These lessons translate powerfully to building design.

Capital projects are not “draw-and-build” exercises. They are interdependent systems of architecture, engineering, technology, sustainability, operations, and user experience — all competing for space in a single design. The design phase is not just creative — it is strategic. And in this environment, a lack of structured leadership during design is inefficient, and entails significant risk.

Risk in capital projects comes from:

  • Late discovery of cost and constructability issues
  • Poor alignment between intent and execution
  • Rework caused by siloed decisions
  • Unexamined trade-offs between value and feasibility
  • Misinterpretation of the owner’s core goals

Each of these risks accumulates when there is no one tasked with leading design impact alignment — that is, the continuous alignment between design decisions and the project’s strategic, financial, and operational goals.

What Design Teams Are Missing

Great teams don’t just collaborate — they commit.

And that kind of commitment requires more than goodwill or shared meetings. It requires a leadership process that makes expectations visible, assumptions testable, and trade-offs navigable in real time.

This kind of structured alignment cannot be achieved by simply assigning more scope to the architect or inviting the builder into meetings earlier. While both are helpful, they do not resolve the core challenge: complex design work requires leadership across domains, not just within them.
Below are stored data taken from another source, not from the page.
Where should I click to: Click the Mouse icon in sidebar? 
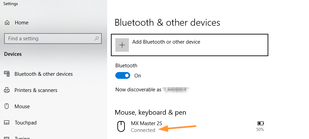(7, 107)
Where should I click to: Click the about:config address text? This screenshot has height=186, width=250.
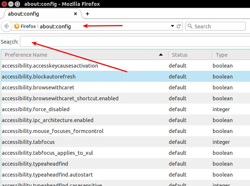[x=55, y=27]
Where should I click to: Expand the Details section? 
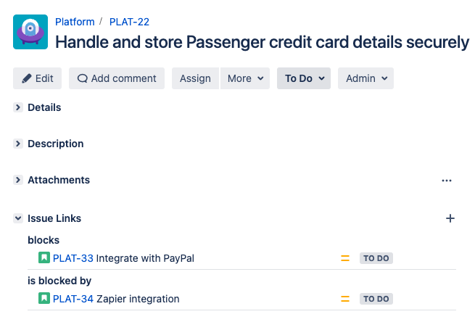tap(18, 107)
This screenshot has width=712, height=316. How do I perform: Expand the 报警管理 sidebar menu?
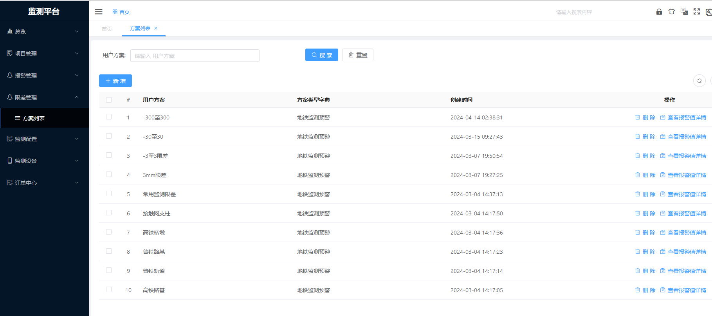[x=43, y=76]
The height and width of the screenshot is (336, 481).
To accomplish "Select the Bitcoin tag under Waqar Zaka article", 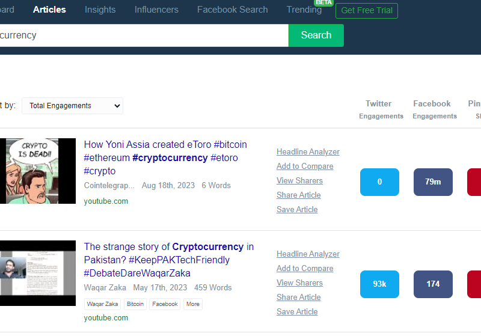I will pos(135,304).
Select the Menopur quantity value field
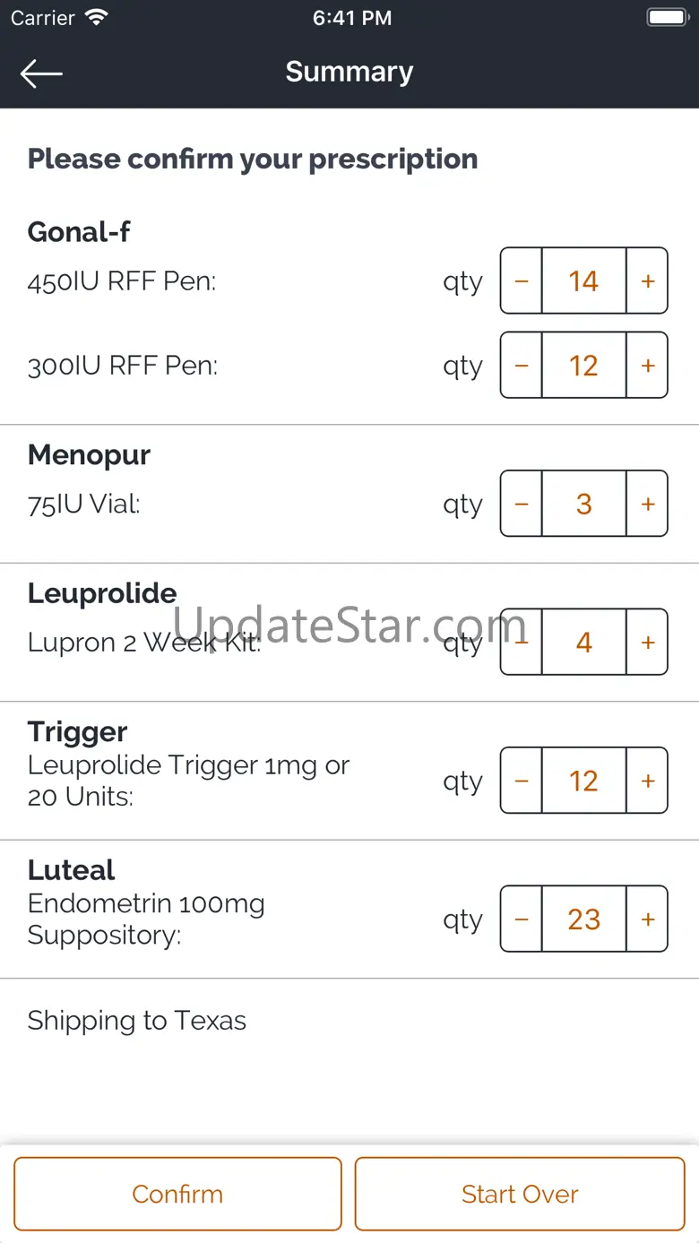Viewport: 699px width, 1243px height. tap(583, 504)
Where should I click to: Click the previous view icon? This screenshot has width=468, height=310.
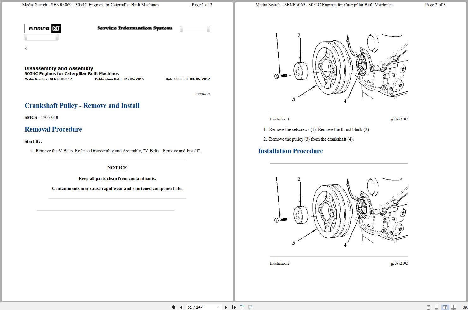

A design team without this leadership often lacks:

  • A shared definition of success
  • Clarity on which decisions are strategic vs. tactical
  • Timely feedback from downstream experts
  • The psychological safety to surface concerns early
  • A process for converging on cost, performance, and value simultaneously

Leadership alignment provides the backbone for these conditions. It transforms passive coordination into active convergence.

Target Value Delivery: A Powerful Framework, Often Incompletely Applied

Target Value Delivery (TVD) offers one of the most promising frameworks for aligning design with value — giving owners a structured way to lead teams toward outcomes that are both aspirational and feasible. At its best, TVD ensures that cost is not a constraint applied after the design, but a force that shapes design from the beginning.
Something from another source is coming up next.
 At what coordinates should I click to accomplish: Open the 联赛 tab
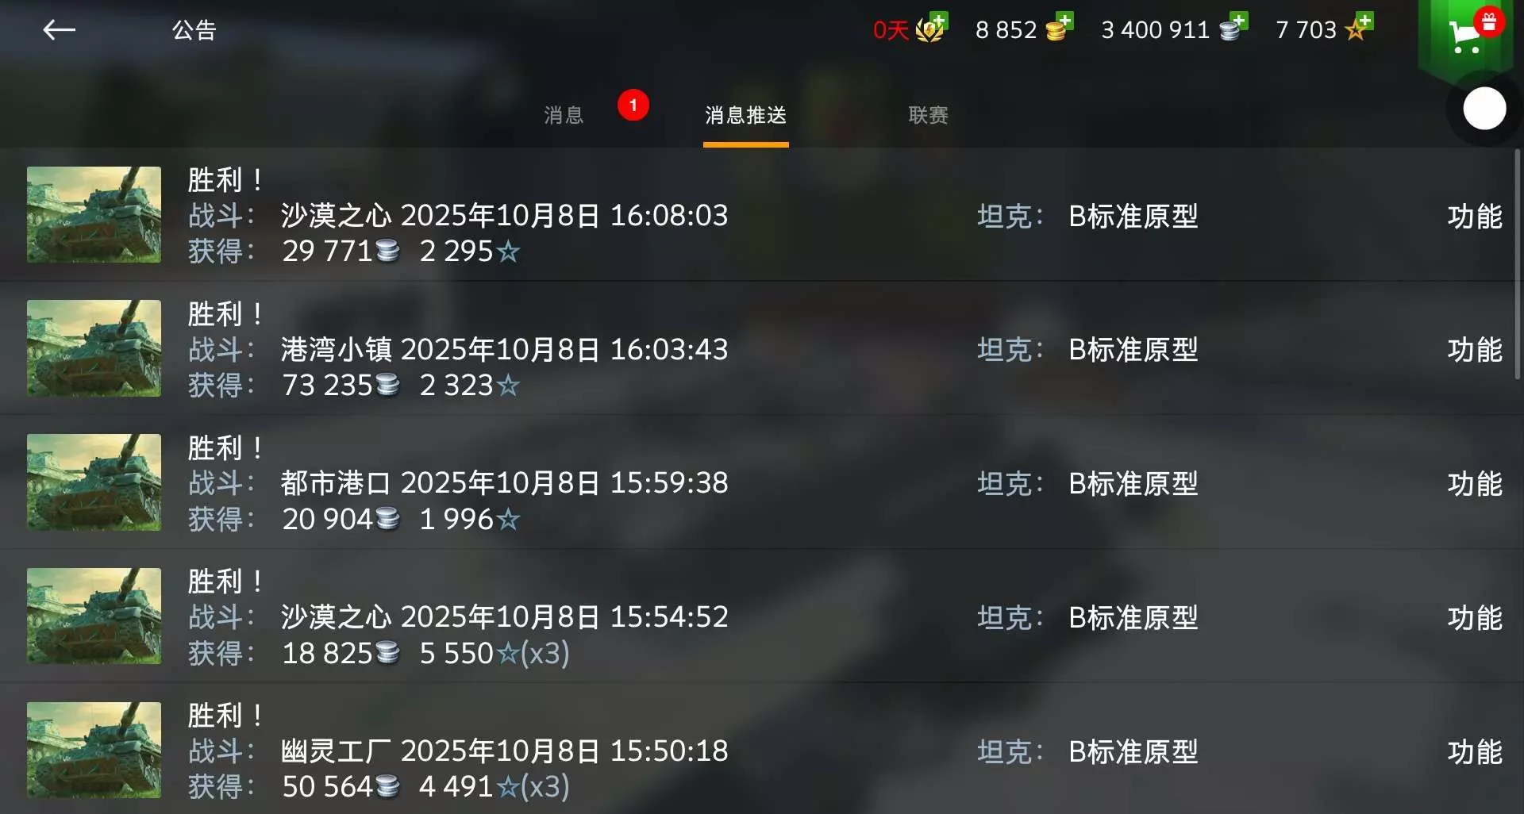(x=928, y=116)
But in practice, few project teams implement TVD with the rigor it demands.

Despite wide adoption of the language, most TVD efforts fall short of their potential. The reasons are not technical — they are cultural and organizational. TVD leadership is a skillset, and one that most architects and preconstruction professionals have not been trained to lead.

Common shortcomings include:

  • Colocation focused on meetings, not collaborative design work — Time spent together often becomes passive coordination rather than active production.
  • Lack of true continuous estimating — Cost feedback is sporadic, not continuous, which delays the surfacing of budget issues.
  • Unstructured design workflow — Teams lack a strategic plan for how design activities should sequence, synchronize, and converge toward decisions.
  • Weak decision-making frameworks — High-stakes choices are delayed, dominated by the most vocal participants, or revisited repeatedly.

Without skilled leadership, TVD risks becoming a checklist — or worse, a veneer of lean principles applied to a conventional design process.

Owners should understand that TVD is not self-executing. It must be enabled by leadership practices that bring clarity, intention, and rigor to every phase of design. When owners secure Owner Process Leadership support early, TVD can function as intended: not just as a cost-control mechanism, but as a process of shared creativity grounded in shared responsibility.

The Hidden Cost of Design Drift

In capital projects, drift is expensive — but often invisible.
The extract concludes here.